RE: Received Bytes, transmited bytes and connection speed
- From: Nguyen Canh Toan <Toannc5 viettel com vn>
- To: "'Dan Williams'" <dcbw redhat com>
- Cc: networkmanager-list gnome org
- Subject: RE: Received Bytes, transmited bytes and connection speed
- Date: Thu, 18 Mar 2010 20:17:52 -0700
Dear Dan,
I only want to get an approximate connection speed but not a actual
connection speed.
As you mention, with 3G devices, I only get a general access technology, but
I don't care what is this. All things I interest in the speed and/or total
bytes transmitted and received. How can I get it?
Toannc.
-----Original Message-----
From: Dan Williams [mailto:dcbw redhat com]
Sent: Wednesday, March 17, 2010 5:29 PM
To: Nguyen Canh Toan
Cc: networkmanager-list gnome org
Subject: Re: Received Bytes, transmited bytes and connection speed
On Thu, 2010-03-18 at 03:40 -0700, Nguyen Canh Toan wrote:
> Dear all,
>
>
>
> I am wondering how to get current connection speed. Or, alternatively,
> how to get total bytes received and transmited (so current speed ~
> RX[n]-RX[n-1]).
Using bytes received and transmitted won't really get you a connection
speed, since devices are usually not transmitting at full capacity all
the time.
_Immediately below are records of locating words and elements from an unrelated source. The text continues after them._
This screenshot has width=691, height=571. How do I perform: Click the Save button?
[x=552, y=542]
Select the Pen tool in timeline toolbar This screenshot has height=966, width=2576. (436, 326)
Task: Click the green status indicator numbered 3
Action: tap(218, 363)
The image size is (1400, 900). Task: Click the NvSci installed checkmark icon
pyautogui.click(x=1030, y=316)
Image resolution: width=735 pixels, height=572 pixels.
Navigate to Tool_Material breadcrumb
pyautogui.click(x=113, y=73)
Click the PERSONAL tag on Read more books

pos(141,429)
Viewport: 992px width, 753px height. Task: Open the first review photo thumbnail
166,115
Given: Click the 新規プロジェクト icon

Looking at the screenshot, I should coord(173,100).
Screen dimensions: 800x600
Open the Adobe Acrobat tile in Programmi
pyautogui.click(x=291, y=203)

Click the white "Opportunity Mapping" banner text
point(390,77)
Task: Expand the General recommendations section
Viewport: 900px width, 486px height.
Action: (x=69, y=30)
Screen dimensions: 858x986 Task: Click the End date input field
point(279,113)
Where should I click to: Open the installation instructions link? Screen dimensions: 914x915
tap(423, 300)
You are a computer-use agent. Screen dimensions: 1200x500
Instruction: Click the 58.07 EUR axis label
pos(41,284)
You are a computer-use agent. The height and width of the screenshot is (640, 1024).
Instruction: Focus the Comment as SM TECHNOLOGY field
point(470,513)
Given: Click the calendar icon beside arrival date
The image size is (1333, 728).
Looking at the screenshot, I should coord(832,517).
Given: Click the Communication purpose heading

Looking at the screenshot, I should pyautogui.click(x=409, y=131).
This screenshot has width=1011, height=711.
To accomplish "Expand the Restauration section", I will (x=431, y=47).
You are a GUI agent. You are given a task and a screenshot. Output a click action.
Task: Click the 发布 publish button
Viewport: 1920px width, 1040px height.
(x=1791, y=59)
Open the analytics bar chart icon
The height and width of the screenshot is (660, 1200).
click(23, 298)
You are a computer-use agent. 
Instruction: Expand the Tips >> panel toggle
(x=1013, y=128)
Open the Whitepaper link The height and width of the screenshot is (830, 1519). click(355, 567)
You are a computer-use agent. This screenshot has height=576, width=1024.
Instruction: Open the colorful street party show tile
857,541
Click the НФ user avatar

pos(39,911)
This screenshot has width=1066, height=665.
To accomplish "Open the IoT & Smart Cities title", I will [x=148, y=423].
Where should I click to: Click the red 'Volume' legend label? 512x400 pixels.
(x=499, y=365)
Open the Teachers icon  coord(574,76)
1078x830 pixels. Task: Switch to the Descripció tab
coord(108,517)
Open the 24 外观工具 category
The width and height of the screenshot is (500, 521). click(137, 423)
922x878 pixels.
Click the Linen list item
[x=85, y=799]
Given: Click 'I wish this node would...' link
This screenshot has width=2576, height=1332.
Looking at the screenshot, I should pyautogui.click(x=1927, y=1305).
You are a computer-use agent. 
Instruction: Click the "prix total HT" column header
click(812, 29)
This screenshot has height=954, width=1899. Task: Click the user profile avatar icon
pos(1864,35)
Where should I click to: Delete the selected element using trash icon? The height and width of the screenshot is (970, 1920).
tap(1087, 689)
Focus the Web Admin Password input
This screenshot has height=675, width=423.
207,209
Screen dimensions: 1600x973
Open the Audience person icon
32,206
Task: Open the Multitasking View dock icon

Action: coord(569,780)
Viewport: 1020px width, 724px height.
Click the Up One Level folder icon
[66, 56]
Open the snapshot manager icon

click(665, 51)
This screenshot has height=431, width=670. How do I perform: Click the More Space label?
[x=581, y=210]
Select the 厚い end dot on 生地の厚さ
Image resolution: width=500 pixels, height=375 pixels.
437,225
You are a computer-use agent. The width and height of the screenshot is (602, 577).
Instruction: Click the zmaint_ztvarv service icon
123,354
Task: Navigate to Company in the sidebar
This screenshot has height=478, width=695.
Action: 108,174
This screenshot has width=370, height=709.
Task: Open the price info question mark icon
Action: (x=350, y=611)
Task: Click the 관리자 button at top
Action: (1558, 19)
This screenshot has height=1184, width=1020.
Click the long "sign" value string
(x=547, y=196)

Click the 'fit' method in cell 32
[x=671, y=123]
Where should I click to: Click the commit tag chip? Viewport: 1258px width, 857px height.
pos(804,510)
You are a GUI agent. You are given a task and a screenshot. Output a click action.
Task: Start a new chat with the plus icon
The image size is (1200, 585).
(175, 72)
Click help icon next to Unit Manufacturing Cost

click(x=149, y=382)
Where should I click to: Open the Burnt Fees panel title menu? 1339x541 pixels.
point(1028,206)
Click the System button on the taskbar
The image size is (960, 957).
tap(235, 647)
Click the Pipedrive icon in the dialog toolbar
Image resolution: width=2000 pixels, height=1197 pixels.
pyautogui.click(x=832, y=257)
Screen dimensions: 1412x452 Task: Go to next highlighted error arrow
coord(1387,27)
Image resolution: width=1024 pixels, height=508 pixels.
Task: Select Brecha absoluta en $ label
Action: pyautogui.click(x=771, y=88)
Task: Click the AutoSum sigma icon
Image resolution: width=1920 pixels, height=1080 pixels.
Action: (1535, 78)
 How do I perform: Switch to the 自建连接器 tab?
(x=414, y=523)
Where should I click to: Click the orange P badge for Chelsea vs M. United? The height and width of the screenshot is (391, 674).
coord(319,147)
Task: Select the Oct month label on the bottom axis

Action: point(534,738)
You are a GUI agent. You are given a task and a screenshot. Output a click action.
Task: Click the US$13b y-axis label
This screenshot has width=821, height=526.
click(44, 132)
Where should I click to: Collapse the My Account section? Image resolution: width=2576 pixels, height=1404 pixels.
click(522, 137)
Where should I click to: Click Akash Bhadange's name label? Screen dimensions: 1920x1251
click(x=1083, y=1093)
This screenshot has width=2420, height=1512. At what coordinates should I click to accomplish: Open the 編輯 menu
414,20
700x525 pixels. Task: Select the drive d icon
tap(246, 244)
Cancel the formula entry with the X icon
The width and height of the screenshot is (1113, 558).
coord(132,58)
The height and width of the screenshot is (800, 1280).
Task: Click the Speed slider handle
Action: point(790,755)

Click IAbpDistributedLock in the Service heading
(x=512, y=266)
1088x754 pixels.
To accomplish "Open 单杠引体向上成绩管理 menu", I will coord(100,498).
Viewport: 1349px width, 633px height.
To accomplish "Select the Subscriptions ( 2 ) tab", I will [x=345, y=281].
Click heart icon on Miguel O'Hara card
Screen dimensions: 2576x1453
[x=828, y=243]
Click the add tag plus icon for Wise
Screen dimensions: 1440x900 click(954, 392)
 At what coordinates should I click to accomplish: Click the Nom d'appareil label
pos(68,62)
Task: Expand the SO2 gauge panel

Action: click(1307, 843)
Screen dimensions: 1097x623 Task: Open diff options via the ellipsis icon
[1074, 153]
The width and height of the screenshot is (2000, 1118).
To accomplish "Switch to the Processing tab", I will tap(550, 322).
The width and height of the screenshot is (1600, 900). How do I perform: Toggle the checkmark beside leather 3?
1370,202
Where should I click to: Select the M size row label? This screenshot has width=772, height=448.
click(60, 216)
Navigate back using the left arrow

It'll give you a "current DL/UL rate", but certainly not the
actual connection speed of the device.
Current connection speed is tricky, and depends on the specific device
and the technology that the device is using.
For Ethernet, you have the 'Speed' property in the D-Bus interface,
which reports the current network device speed (10Mb, 100Mb, 1000Mb,
etc) in Mb/s.
For Wifi, there's the 'Bitrate' property in the D-Bus interface, which
while the device is associated to an access point, reports the device's
current rate in Kb/s (since wifi devices can transmit in odd rates, we
can't just use Mb/s).
For 3G, you can only get the general access technology that the device
is using, not a raw bitrate. ModemManager reports current access
technology for devices that support it via the AccessTechnology property
of the device for GSM devices, which we'll also probably use for CDMA
when that support gets folded in.
For Bluetooth, it'll be the same as either Ethernet or 3G depending on
how you're using the bluetooth device.